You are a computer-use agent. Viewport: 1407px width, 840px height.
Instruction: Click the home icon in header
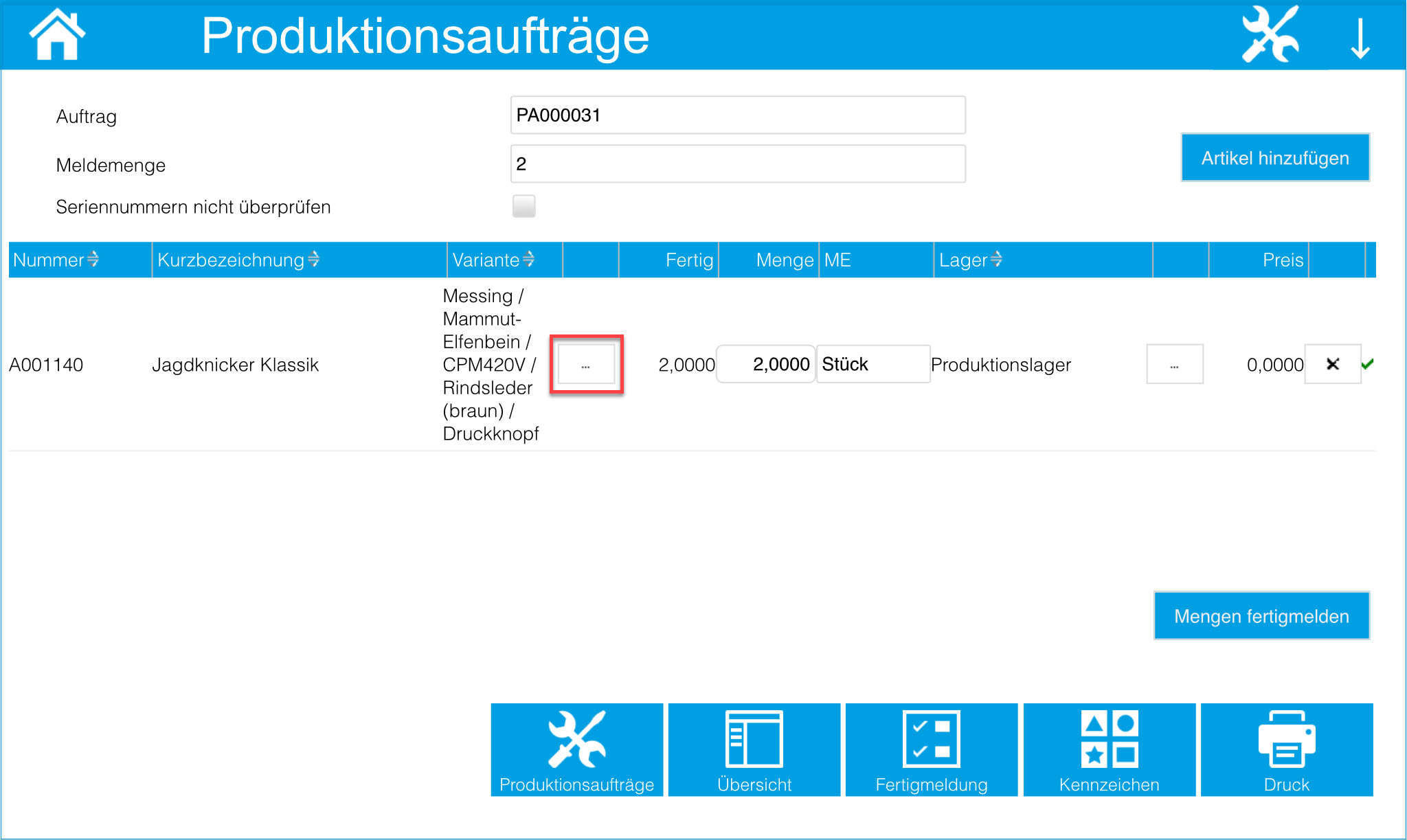pos(57,34)
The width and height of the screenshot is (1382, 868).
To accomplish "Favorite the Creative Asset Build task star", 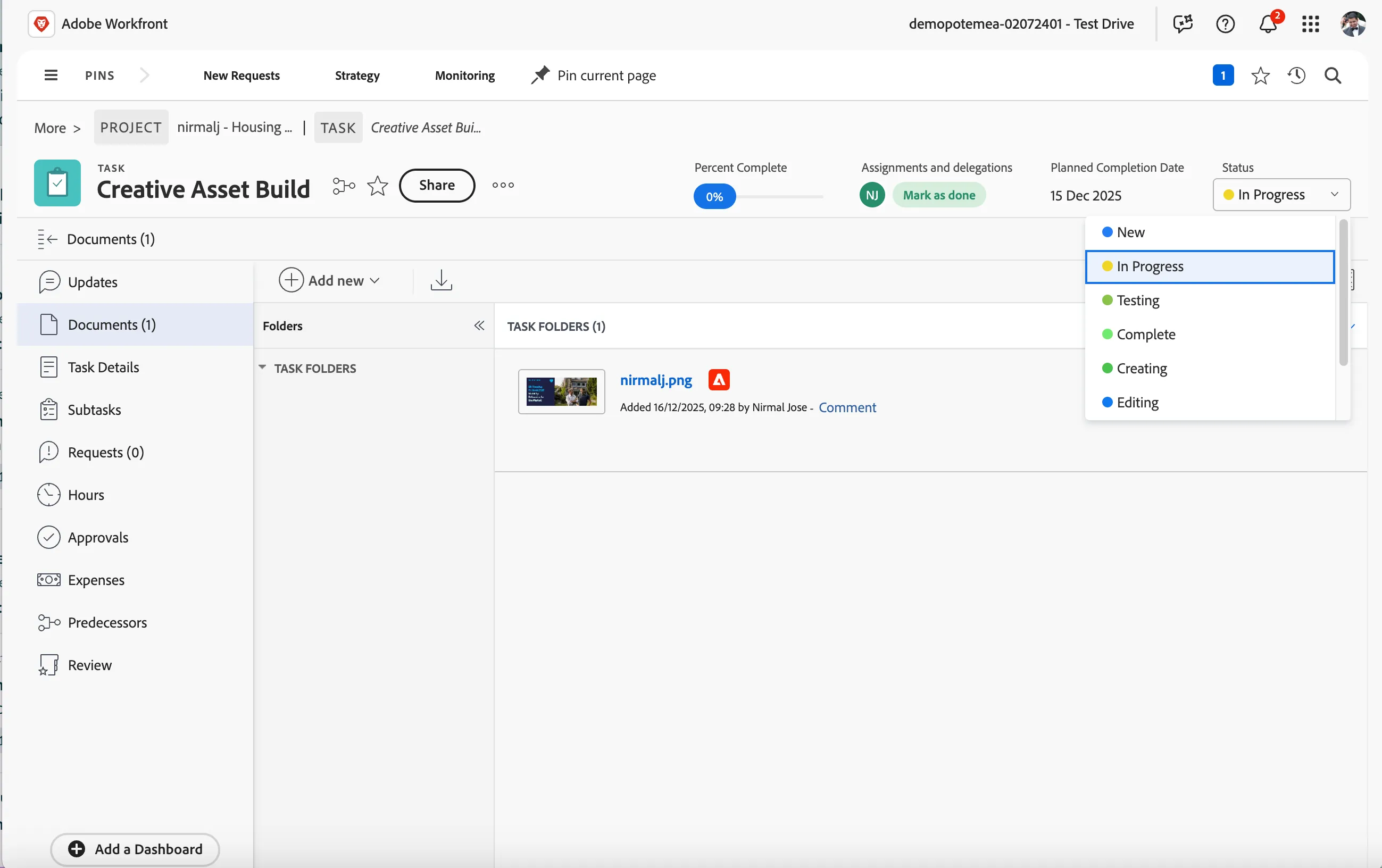I will [378, 186].
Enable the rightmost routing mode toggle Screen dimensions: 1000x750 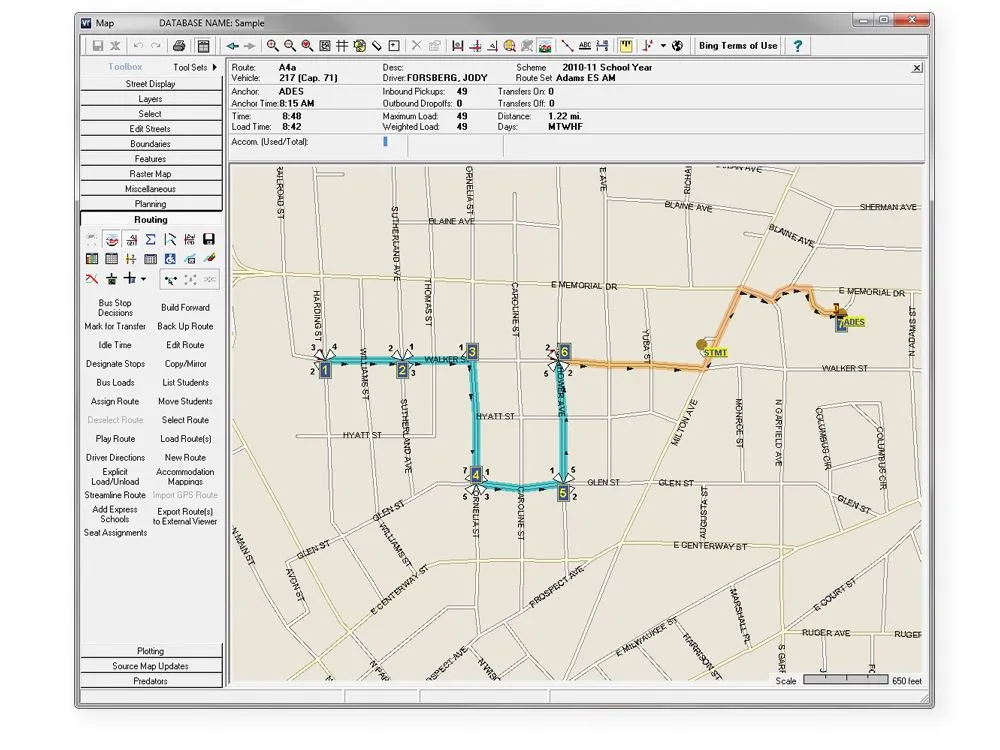212,279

[EXERCISE BRIEF]
Return each line of the rows above that contains the word "width".

[EXPECTED ANSWER]
You are a computer-use agent. Viewport: 1407px width, 840px height.
The width and height of the screenshot is (1382, 868).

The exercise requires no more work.